La formule est d’Henri Hadjenberg, président du CRIF, dans son bel article du 16 juillet 1997, Le temps des vérités, paru dans Le Monde. Un bémol cependant. Henri Hadjenberg n’évite pas toujours la polémique politique contemporaine en affichant clairement ses préférences, surtout quand il écrit en début d’article : « Il y a deux ans, la France changeait d’époque. Jacques Chirac , président de la République, assumait la responsabilité de l’État français dans la déportation des Juifs. Jusque-là, une recherche historique trop récente, des lenteurs judiciaires organisées et appuyées rendaient impossibles toute véritable vision d’un système politique, économique et administratif, qui avait participé à l’effroyable ». D’ailleurs, la concomitance de la tenue du procès Papon à Bordeaux brouille également les enjeux de mémoire. Henri Hadjenberg critique vivement – et à notre avis à juste titre – le 19 avril 1998, lors de la commémoration à Paris de l’insurrection du Ghetto de Varsovie, la prise de position en faveur de Papon qu’a manifesté Jean Mattéoli, disant qu’il avait agi sous contrôle de la Résistance.
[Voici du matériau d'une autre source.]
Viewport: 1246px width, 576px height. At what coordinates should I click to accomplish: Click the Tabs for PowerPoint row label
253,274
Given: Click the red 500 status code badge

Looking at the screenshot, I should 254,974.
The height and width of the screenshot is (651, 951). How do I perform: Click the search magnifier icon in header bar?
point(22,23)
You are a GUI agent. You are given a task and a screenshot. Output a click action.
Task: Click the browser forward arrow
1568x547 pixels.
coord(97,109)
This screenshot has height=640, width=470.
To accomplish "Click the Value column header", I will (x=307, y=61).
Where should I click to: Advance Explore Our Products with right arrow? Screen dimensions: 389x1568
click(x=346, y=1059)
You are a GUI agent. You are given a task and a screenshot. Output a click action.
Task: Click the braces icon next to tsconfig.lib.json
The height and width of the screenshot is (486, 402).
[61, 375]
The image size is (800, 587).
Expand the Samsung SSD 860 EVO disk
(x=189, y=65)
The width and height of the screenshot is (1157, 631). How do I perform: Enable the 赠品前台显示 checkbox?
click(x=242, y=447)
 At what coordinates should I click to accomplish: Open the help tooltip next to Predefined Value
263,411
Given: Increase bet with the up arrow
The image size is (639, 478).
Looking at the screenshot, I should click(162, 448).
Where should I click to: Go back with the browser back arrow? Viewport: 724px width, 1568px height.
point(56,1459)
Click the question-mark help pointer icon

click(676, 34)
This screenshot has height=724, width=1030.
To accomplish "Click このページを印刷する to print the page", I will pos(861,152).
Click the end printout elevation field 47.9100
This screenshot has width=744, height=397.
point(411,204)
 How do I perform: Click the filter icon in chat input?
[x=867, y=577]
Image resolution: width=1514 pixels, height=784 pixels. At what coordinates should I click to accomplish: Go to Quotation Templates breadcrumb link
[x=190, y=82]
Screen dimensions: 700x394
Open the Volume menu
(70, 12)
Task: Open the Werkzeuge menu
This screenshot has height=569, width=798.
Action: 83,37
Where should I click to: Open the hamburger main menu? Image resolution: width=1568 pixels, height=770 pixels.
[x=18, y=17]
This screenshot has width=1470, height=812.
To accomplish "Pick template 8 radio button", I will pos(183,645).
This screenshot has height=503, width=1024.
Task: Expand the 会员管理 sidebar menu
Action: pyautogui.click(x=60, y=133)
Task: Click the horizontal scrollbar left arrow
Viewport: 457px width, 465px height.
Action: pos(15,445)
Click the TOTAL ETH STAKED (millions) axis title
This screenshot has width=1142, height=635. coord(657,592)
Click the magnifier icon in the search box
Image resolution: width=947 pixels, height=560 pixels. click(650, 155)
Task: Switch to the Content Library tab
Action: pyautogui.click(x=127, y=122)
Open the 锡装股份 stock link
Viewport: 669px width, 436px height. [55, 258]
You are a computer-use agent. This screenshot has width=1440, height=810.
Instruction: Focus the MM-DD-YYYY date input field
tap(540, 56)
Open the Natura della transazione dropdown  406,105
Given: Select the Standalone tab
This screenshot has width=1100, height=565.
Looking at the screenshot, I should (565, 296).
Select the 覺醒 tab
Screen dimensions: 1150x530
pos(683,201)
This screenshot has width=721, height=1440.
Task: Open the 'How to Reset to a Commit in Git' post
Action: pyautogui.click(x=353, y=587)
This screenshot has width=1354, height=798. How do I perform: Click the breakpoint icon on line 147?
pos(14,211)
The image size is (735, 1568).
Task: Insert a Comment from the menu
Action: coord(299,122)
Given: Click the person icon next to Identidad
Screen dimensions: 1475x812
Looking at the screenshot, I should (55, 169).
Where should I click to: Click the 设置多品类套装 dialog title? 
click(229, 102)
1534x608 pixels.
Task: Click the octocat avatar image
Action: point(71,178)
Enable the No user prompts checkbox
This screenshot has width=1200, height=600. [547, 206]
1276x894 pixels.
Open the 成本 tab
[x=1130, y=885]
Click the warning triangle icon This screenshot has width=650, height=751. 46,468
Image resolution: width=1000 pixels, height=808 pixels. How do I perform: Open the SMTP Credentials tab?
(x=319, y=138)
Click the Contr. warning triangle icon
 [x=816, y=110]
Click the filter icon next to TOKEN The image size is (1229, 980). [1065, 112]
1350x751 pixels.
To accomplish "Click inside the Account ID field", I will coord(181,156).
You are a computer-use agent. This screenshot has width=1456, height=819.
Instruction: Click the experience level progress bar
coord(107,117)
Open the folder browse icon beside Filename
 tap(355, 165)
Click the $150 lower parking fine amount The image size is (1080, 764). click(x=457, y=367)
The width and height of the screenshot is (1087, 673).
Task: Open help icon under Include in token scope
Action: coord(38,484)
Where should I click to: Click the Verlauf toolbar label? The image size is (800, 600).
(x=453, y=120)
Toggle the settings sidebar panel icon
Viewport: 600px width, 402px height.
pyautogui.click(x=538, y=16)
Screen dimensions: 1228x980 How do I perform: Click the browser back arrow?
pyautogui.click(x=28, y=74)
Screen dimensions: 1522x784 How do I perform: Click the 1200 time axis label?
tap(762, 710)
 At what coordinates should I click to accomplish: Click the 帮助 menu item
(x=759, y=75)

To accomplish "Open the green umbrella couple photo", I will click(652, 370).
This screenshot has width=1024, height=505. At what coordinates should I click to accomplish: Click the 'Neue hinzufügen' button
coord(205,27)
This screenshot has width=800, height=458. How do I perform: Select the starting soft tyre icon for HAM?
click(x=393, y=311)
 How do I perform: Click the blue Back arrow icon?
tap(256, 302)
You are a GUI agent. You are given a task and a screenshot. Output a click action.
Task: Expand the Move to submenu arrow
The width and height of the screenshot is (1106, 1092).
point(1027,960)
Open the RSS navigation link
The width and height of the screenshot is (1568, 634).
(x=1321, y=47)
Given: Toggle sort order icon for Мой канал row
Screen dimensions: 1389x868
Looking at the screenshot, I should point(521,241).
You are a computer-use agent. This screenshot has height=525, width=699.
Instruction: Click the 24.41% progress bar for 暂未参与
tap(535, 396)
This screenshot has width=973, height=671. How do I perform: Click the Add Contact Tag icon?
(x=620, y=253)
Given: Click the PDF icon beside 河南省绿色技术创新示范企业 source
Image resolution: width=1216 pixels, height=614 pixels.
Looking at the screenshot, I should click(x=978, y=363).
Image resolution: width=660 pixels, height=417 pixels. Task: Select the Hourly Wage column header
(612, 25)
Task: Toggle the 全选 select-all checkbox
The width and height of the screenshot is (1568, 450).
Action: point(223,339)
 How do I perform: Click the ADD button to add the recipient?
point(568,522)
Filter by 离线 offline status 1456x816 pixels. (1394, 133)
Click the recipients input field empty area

L’embrouillamini mémoriel est d’autant plus évident que Jean Mattéoli, ancien déporté, est président d’honneur de la Fédération des Déportés et Internés de la Résistance, elle-même partie civile dans le procès ! Voir, entre autres, in Le Monde, « La mission Mattéoli sur la spoliation des biens juifs étudie le rôle des banques », Nicolas Weil, 11 septembre 1998.